• The problem: Once you find the line below that contains "download notebook (470, 206)", write it out along with every later line exactly as given, stopping only when the records end. Omit the pictures.

[Saved data entries]
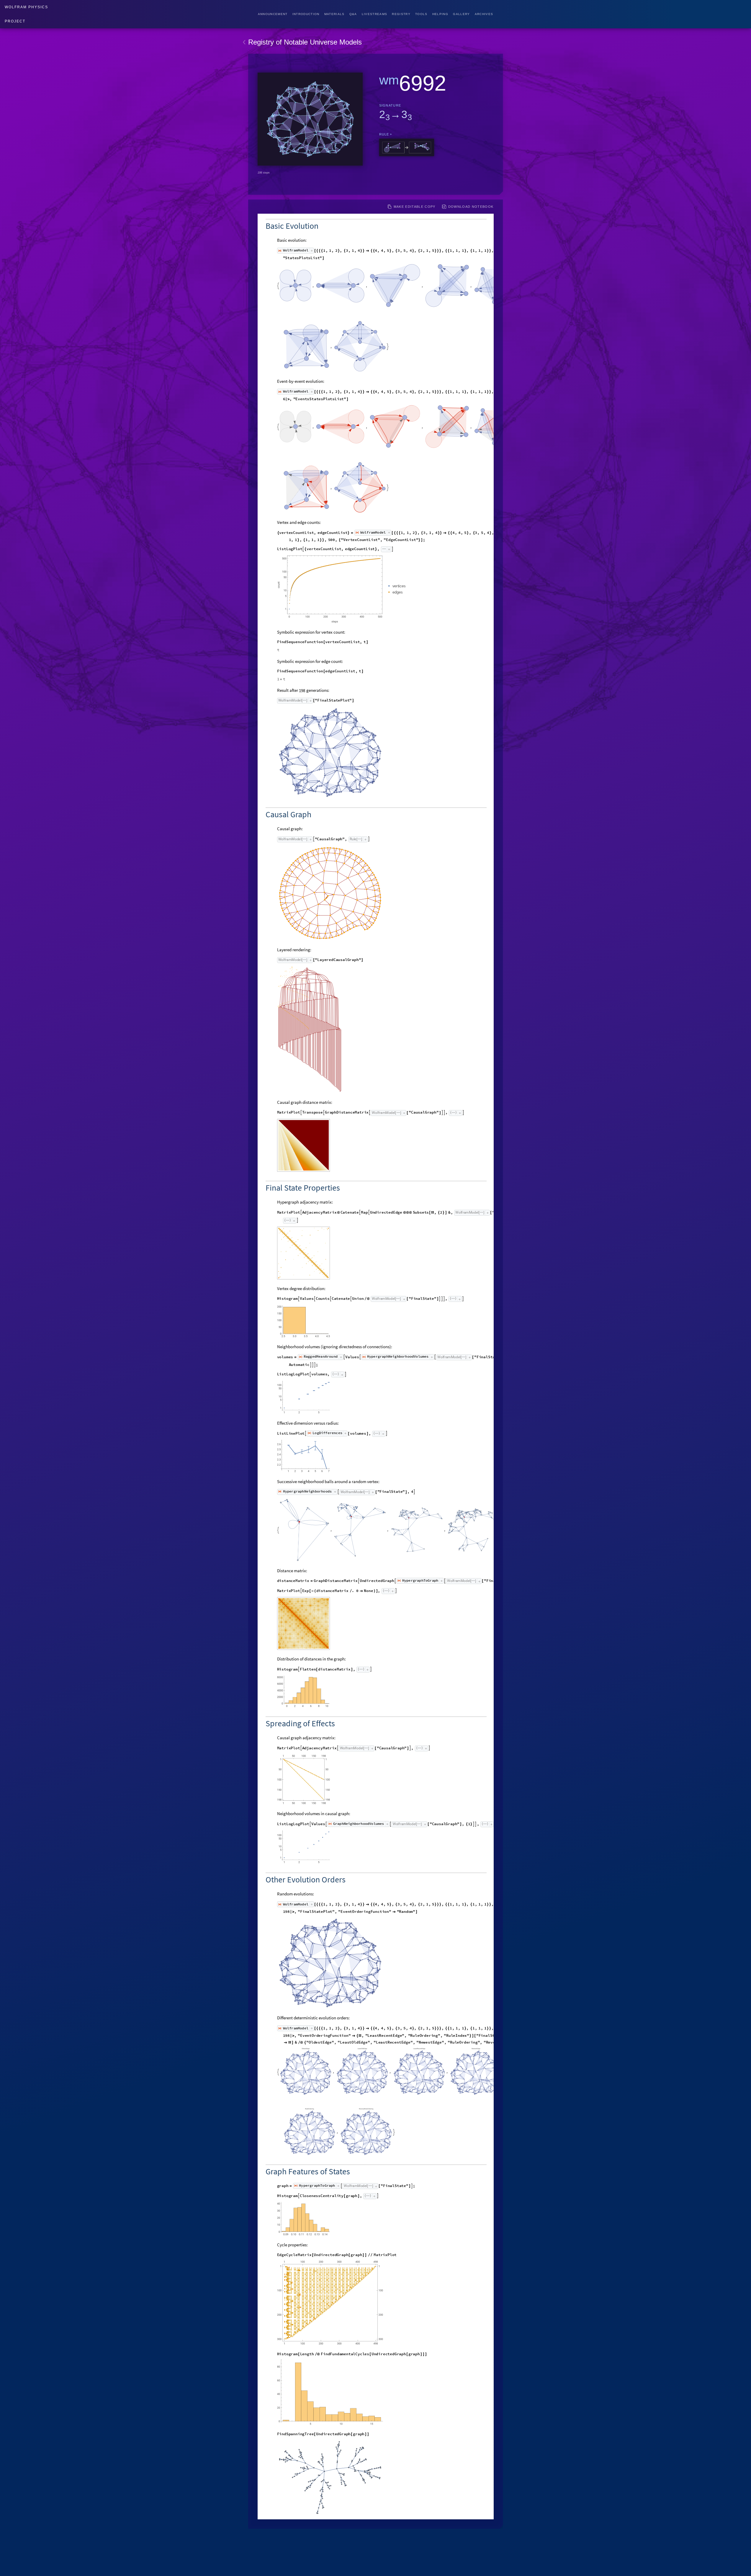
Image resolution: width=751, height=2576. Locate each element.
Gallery (461, 14)
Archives (484, 14)
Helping (440, 14)
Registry (401, 14)
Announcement (273, 14)
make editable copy (415, 206)
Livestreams (374, 14)
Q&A (353, 14)
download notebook (470, 206)
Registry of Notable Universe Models (305, 42)
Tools (421, 14)
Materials (334, 14)
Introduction (306, 14)
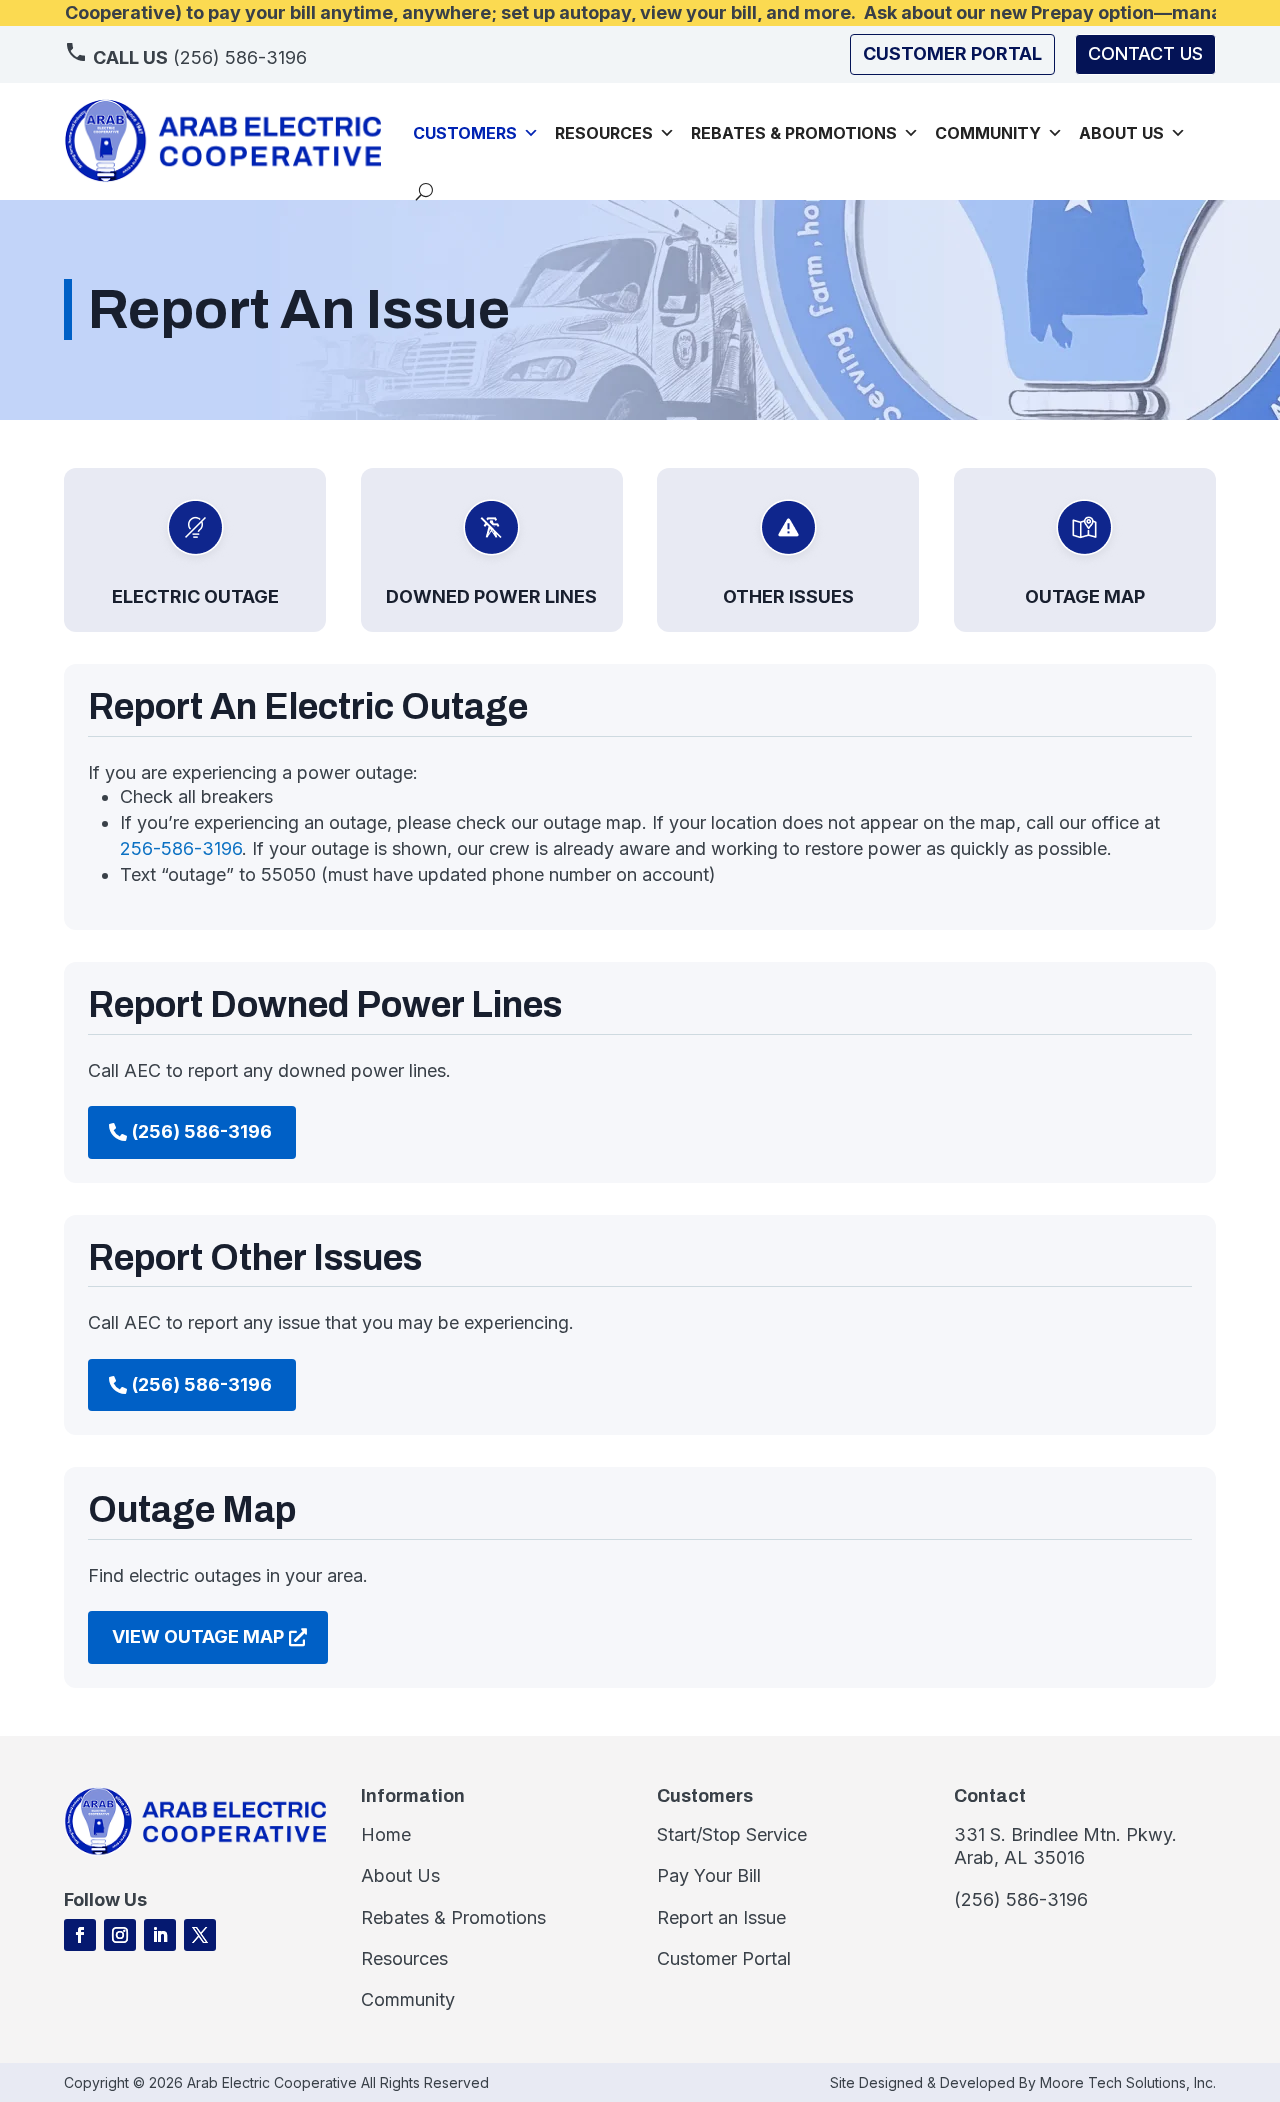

• Expected answer:
download notebook (470, 206)
Registry of Notable Universe Models (305, 42)
Tools (421, 14)
Materials (334, 14)
Introduction (306, 14)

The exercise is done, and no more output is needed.